:: Provided entries ::
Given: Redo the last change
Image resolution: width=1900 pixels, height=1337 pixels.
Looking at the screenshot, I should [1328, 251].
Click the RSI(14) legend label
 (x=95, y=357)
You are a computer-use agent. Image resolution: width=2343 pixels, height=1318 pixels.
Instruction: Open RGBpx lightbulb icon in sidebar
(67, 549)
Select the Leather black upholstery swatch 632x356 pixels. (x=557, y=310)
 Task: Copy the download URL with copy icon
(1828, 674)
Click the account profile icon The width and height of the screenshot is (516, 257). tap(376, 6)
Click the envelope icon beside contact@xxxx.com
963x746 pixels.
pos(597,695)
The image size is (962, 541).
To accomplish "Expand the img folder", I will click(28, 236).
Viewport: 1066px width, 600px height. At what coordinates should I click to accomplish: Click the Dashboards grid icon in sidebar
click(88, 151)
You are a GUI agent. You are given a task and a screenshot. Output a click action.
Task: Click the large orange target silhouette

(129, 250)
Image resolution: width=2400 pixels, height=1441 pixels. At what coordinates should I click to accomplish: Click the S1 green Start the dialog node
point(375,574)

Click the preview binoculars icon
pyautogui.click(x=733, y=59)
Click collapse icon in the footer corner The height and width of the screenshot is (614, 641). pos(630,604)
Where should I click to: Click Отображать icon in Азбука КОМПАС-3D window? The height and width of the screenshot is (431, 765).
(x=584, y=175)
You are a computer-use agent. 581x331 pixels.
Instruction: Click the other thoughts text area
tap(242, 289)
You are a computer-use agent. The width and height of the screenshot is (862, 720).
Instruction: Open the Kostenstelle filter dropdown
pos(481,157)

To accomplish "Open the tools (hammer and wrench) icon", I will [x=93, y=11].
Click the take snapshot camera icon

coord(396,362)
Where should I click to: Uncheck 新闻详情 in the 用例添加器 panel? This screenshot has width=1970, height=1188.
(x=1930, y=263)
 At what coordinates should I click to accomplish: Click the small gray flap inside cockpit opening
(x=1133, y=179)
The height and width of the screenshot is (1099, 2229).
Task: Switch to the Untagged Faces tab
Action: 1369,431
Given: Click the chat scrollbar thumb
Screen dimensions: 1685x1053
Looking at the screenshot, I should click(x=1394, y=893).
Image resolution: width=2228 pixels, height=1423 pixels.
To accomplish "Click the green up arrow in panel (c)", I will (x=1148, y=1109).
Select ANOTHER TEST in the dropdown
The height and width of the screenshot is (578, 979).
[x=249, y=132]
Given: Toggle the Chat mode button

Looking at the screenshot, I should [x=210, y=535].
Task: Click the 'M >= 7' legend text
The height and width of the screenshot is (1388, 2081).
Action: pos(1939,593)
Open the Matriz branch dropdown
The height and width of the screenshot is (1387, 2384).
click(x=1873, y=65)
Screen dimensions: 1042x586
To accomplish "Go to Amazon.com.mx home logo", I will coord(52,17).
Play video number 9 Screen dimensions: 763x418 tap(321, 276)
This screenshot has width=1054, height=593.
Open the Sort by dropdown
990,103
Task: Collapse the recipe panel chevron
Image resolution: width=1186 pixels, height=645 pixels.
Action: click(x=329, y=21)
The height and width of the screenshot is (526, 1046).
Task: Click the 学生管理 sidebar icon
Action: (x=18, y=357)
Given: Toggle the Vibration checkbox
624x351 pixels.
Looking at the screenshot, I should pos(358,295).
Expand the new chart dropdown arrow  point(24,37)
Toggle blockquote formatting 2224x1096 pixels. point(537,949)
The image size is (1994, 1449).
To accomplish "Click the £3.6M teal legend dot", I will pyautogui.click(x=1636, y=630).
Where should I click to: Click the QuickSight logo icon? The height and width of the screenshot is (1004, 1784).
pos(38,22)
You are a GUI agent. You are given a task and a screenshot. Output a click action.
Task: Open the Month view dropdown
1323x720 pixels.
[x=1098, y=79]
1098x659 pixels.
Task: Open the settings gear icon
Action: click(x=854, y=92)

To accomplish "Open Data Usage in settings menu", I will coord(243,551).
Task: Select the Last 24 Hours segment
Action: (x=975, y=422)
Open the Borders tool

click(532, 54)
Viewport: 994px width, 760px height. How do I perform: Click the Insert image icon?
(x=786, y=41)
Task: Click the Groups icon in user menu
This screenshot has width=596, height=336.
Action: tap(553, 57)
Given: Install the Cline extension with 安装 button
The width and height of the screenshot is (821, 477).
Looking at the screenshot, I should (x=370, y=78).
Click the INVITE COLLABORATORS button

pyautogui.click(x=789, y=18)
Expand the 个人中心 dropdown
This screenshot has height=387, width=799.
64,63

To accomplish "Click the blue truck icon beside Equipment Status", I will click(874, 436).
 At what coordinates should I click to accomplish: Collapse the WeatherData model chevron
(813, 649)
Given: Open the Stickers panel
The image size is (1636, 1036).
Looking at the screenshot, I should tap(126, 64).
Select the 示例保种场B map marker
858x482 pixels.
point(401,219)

:: Your task ::
From the listing above, the lines starting with the one that has "Instruction: Click the" and running through the one that has "Given: Click the chat scrollbar thumb" should be copied exactly, ends included.

:: Response to this task ::
Instruction: Click the other thoughts text area
tap(242, 289)
You are a computer-use agent. The width and height of the screenshot is (862, 720).
Instruction: Open the Kostenstelle filter dropdown
pos(481,157)

To accomplish "Open the tools (hammer and wrench) icon", I will [x=93, y=11].
Click the take snapshot camera icon

coord(396,362)
Where should I click to: Uncheck 新闻详情 in the 用例添加器 panel? This screenshot has width=1970, height=1188.
(x=1930, y=263)
 At what coordinates should I click to accomplish: Click the small gray flap inside cockpit opening
(x=1133, y=179)
The height and width of the screenshot is (1099, 2229).
Task: Switch to the Untagged Faces tab
Action: 1369,431
Given: Click the chat scrollbar thumb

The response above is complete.